Photo Effects

How to Use Depth of Field to Create Portraits with Blown-Out Backgrounds


Photographers can benefit by learning some camera and shooting principles that will improve their results. A strong photograph has a clear subject, and using depth of field to create a blurred background is one of the classic ways to isolate and play up the subject.

An understanding of this will also allow you to adjust your photos to create natural looking depth of field effects in Photoshop when needed. Let's look at seven such principles and techniques that will help you with adjusting depth of field to focus the subject in your photos.

Step 1 - Understand Depth of Field and Aperture

Depth of field is important to understand before jumping in and using it as a tool to create different images. Depth of field is created in the camera through the differing use of aperture. Aperture is the setting that controls how far open the lens gets when an exposure is taken. If the lens opening is small, the camera is able to bring many things into focus, even if one is significantly further behind another. However, when you shoot with the aperture wide open, the field is reduced and the camera can only bring a narrow depth of field into focus.

The first photograph below was taken with a small aperture opening (although that's represented as a large number in your settings) and the second is taken with a wide-open aperture with a limited depth of field.

Aperture is used throughout photography to establish focus in a photograph. For instance, if you'd like a photograph of a single individual, but the background is full of other people, it will distract from the focus of the photo. A larger depth of field is used when all the details in the photograph are important to the viewer.

Step 2 - Set an Appropriate Distance

One way to ensure that you're using depth of field to differentiate between your subject and the background is to allow ample room between them. That may mean placing your subject further away from a solid background, like a curtain, wall or studio backdrop, or creating more distance between them and any other object behind them.

A commonly-used example of this is to make sure that your subjects don't have trees or other vertical objects coming out of their heads when they're directly behind the subject. You can obscure objects like trees with a shallow depth of field. Also, the more space you put between your subject and the background, the easier it will be to blur everything behind them. Five to ten feet is usually plenty, but if you have a lens that shoots at a very open aperture, like a f/1.2-f/2.0 range, you can be closer and still obscure the background.

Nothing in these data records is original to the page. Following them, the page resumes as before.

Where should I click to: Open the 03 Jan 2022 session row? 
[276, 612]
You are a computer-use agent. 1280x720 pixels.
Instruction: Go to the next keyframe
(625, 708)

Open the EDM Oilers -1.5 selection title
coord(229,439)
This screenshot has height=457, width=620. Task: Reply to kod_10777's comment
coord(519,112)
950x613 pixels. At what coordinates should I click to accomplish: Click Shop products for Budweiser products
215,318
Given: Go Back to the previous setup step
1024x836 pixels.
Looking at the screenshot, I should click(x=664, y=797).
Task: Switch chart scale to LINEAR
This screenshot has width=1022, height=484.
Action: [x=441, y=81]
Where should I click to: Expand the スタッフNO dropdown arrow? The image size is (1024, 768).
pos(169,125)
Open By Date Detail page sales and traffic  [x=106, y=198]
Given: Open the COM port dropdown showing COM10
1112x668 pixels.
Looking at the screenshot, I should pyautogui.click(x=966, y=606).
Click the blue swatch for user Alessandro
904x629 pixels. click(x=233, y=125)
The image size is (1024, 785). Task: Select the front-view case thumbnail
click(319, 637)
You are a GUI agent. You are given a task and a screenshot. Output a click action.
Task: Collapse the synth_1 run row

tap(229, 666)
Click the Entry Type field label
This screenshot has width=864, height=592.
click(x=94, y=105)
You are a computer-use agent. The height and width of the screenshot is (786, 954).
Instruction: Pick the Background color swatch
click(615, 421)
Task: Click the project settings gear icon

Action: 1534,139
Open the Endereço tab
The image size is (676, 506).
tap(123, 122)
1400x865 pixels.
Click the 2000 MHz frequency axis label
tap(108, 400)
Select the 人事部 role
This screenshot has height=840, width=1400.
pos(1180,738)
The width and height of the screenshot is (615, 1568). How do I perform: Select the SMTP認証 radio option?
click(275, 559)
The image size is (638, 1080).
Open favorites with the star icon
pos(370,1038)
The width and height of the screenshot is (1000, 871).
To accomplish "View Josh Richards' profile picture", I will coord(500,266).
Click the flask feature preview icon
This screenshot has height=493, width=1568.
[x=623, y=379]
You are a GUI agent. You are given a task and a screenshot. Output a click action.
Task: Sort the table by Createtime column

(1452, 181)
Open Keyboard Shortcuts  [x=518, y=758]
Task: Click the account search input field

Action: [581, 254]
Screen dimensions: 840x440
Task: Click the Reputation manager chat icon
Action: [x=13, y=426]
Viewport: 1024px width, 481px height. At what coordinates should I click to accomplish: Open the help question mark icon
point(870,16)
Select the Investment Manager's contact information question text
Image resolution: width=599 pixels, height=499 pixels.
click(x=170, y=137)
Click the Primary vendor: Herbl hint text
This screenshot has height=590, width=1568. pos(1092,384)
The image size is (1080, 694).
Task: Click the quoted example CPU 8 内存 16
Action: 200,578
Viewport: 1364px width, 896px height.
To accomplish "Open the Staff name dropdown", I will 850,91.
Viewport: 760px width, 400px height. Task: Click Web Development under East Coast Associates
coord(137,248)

Step 3 - Use Selective Focusing

It's often the goal when shooting with a wide-open aperture to obscure the background and not the subject, but you can also use a very open aperture to obscure parts of the subject. For instance, you can focus very closely on an eye and blur out the subject's hair, hands, or feet. In the example below, a sharp focus was attained on the hair, but the rest of the face is in soft focus. Keep in mind that it's often necessary to use manual focus mode with this technique since you're doing precision focusing.

Step 4 - Delineate Background From Foreground

If your goal is to create a crisp, clean portrait with an in-focus subject and an out-of-focus background, you should be shooting wide-open with your lens, but probably not go below f/1.8. Below that aperture, you'll start to lose focus on one side of the face if the head is at all tilted.

Here are examples of how to achieve an ideal depth of field for a crisp portrait. Notice in the first photo there is an even focus across the face, but in the second photo only the front of the face is in crisp, clean focus.

Step 5 - Understand the Difference Between Lenses

The numbers discussed above are all relative depending on what lens you're using to photograph your subject. Depth of field changes based on the lenses you're using and based on how far your camera is from the subject when you take the picture. When using a lens with a longer focal length (for instance, 85mm vs. 50mm) your depth of field will be deeper. This means you'll be able to bring more into focus when shooting. When you shoot closer, with a 50mm lens, your depth of field will become shallower and will grow shallower still as you move toward your subject.

Step 6 - Keep Subjects on the Same Plane

When blurring the background with a wide-open aperture and shooting a group of people, it's important to make sure their faces (and especially eyes, where focus should always be spot-on) are on the same plane. This means they're all the same distance from the camera, or else some faces will be more in focus than others and distract. It's tough to shoot a wide-open portrait with more than about three people because of this factor, and remember that if you're involving more people in a group photo, it's usually wise to adjust your aperture closed a bit so that you can pick up all the faces in a sharp way.

Step 7 - Enhance Background Blur in Photoshop

If you were dealing with a group, a difficult subject or a situation that didn't allow you to blur the background as much as you wanted to, there is a way to enhance that background blur in Photoshop.

Step 8

After opening your photo, use the magnetic lasso tool to select your subject, making sure to match very closely the edges of the subject without grabbing chunks of the background.

Step 9

Select inverse, so you have the entire background selected.

Step 10

Use the Gaussian blur function on the background to adjust the background to a fuzzier state. Don't crank up the blur too hard, however, or you'll get a halo around your subject and the photo won't look natural. For this photo, the Gaussian blur is adjusted to a radius of 5.0.

Step 11

Choose Deselect to see the finished product


Understanding these principles and techniques will improve your results. Have fun shooting and prepping your photographs in Photoshop!